'Blunders' in execution of Maharashtra govt’s flagship water conservation scheme, says expert

Professor H M Desarda, a member of Maharashtra state planning commission said the widening and deepening of riverbeds and streams being carried out under the scheme is done in an "unscientific" way.

MUMBAI: Professor H M Desarda, a member of Maharashtra state planning commission, said that the state government is committing "conceptual and operational blunders" in its implementation of the much-touted water conservation scheme Jalyukta Shivar Abhiyan (JSA) and urged the High Court (HC) to intervene on Friday He was deposing before an HC appointed committee.

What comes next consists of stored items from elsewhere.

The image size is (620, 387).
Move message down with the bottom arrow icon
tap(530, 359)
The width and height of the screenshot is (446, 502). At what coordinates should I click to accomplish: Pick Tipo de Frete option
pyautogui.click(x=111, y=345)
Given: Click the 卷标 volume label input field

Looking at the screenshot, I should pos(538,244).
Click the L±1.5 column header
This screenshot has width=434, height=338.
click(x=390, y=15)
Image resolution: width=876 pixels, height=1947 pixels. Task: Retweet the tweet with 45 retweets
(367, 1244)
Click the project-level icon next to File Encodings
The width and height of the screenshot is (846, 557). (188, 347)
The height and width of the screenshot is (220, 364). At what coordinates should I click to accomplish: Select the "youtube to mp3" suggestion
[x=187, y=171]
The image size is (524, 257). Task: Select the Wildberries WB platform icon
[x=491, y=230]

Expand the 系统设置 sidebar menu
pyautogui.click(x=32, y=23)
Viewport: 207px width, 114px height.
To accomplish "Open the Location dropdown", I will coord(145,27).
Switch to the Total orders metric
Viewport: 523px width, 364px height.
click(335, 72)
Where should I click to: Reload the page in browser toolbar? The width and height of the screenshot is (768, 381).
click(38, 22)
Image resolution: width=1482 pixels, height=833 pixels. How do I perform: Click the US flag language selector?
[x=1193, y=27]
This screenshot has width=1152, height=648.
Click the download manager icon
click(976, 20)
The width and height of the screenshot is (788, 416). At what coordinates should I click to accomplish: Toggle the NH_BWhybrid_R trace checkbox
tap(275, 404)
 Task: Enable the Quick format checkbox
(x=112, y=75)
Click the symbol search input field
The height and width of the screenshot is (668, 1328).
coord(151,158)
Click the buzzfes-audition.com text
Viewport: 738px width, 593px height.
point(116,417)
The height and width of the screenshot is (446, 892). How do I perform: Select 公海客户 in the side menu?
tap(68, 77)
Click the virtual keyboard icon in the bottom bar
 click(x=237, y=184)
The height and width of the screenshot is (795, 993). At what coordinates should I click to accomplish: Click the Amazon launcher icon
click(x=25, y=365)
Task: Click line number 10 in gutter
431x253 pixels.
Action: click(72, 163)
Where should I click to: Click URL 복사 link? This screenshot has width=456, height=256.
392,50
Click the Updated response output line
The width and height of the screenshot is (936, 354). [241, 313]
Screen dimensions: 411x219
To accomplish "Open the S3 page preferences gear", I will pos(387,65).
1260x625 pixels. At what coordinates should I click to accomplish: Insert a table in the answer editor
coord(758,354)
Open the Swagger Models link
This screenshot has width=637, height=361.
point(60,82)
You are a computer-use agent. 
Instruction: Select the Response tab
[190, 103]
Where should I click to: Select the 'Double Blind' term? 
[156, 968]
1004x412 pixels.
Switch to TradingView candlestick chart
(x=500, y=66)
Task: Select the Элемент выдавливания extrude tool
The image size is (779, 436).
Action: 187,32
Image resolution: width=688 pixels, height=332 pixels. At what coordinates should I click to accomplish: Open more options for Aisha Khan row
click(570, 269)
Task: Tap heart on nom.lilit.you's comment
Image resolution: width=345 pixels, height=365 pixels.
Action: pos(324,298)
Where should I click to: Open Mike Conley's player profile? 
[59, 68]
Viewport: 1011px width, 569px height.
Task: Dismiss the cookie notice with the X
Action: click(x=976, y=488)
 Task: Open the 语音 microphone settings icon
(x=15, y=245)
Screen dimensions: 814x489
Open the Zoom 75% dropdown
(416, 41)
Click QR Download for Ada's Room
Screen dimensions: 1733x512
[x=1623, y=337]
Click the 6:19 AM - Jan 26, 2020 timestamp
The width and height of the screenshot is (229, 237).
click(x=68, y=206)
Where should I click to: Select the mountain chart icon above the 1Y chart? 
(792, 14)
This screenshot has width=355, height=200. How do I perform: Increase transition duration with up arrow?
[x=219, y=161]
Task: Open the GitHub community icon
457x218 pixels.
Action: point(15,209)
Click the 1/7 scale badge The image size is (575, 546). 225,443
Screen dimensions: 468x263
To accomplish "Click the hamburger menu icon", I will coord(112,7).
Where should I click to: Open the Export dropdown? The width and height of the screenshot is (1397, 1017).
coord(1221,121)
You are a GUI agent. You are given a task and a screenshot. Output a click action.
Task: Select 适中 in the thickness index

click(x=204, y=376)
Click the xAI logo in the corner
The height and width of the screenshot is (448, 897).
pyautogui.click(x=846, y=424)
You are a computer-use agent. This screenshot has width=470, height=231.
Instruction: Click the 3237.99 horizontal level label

“Whenever any such scheme for water conservation is implemented, it needs to follow ridge-to-valley approach. However, the JSA is being implemented in a haphazard manner without even having a proper Detailed Project Report (DPR) at micro-watershed or river valley basin level. This has undermined the very purpose of undertaking such a scheme on sound hydrological principles,” Desarda told the committee which is being headed by former chief secretary Johny Joseph.

He said the widening and deepening of riverbeds and streams being carried out under the scheme is done in an "unscientific" way. Instead of starting from the top of the ridge, most of the works have started from the riverbed. This would harm the ecology, Desarda told the committee.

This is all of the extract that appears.